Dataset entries
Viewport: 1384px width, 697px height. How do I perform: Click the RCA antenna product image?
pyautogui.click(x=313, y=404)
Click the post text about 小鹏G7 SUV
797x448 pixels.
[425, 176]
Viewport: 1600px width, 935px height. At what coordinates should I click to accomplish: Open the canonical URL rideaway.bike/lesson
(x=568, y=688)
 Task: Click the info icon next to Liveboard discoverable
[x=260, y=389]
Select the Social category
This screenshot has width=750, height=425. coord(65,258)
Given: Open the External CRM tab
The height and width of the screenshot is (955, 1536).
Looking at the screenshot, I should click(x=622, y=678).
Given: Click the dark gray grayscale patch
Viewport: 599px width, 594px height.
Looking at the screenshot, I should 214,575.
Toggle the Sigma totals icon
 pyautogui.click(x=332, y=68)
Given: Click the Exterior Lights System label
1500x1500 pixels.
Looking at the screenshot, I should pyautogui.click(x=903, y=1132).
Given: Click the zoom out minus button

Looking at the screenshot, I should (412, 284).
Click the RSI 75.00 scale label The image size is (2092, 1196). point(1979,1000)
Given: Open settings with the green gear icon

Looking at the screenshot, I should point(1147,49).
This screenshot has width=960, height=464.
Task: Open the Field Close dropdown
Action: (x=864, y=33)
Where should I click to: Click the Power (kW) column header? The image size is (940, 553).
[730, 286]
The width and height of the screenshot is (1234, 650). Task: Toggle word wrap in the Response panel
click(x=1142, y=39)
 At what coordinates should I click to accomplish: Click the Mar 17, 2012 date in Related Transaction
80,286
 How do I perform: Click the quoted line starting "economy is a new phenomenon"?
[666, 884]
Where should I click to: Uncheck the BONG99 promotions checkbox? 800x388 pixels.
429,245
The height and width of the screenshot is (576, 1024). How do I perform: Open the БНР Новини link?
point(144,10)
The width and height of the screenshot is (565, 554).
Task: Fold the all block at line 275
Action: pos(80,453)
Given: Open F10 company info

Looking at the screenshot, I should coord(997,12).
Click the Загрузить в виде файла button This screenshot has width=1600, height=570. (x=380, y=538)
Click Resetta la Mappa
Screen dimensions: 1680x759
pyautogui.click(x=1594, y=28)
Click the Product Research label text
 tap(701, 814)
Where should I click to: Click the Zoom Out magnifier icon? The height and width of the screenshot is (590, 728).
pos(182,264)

ABOUT THIS TASK: Each entry above should be written again exactly.

ANSWER:
Viewport: 1384px width, 697px height. How do I perform: Click the RCA antenna product image?
pyautogui.click(x=313, y=404)
Click the post text about 小鹏G7 SUV
797x448 pixels.
[425, 176]
Viewport: 1600px width, 935px height. At what coordinates should I click to accomplish: Open the canonical URL rideaway.bike/lesson
(x=568, y=688)
 Task: Click the info icon next to Liveboard discoverable
[x=260, y=389]
Select the Social category
This screenshot has width=750, height=425. coord(65,258)
Given: Open the External CRM tab
The height and width of the screenshot is (955, 1536).
Looking at the screenshot, I should click(x=622, y=678).
Given: Click the dark gray grayscale patch
Viewport: 599px width, 594px height.
Looking at the screenshot, I should 214,575.
Toggle the Sigma totals icon
 pyautogui.click(x=332, y=68)
Given: Click the Exterior Lights System label
1500x1500 pixels.
Looking at the screenshot, I should pyautogui.click(x=903, y=1132).
Given: Click the zoom out minus button

Looking at the screenshot, I should (412, 284).
Click the RSI 75.00 scale label The image size is (2092, 1196). point(1979,1000)
Given: Open settings with the green gear icon

Looking at the screenshot, I should point(1147,49).
This screenshot has width=960, height=464.
Task: Open the Field Close dropdown
Action: (x=864, y=33)
Where should I click to: Click the Power (kW) column header? The image size is (940, 553).
[730, 286]
The width and height of the screenshot is (1234, 650). Task: Toggle word wrap in the Response panel
click(x=1142, y=39)
 At what coordinates should I click to accomplish: Click the Mar 17, 2012 date in Related Transaction
80,286
 How do I perform: Click the quoted line starting "economy is a new phenomenon"?
[666, 884]
Where should I click to: Uncheck the BONG99 promotions checkbox? 800x388 pixels.
429,245
The height and width of the screenshot is (576, 1024). How do I perform: Open the БНР Новини link?
point(144,10)
The width and height of the screenshot is (565, 554).
Task: Fold the all block at line 275
Action: pos(80,453)
Given: Open F10 company info

Looking at the screenshot, I should coord(997,12).
Click the Загрузить в виде файла button This screenshot has width=1600, height=570. (x=380, y=538)
Click Resetta la Mappa
Screen dimensions: 1680x759
pyautogui.click(x=1594, y=28)
Click the Product Research label text
 tap(701, 814)
Where should I click to: Click the Zoom Out magnifier icon? The height and width of the screenshot is (590, 728).
pos(182,264)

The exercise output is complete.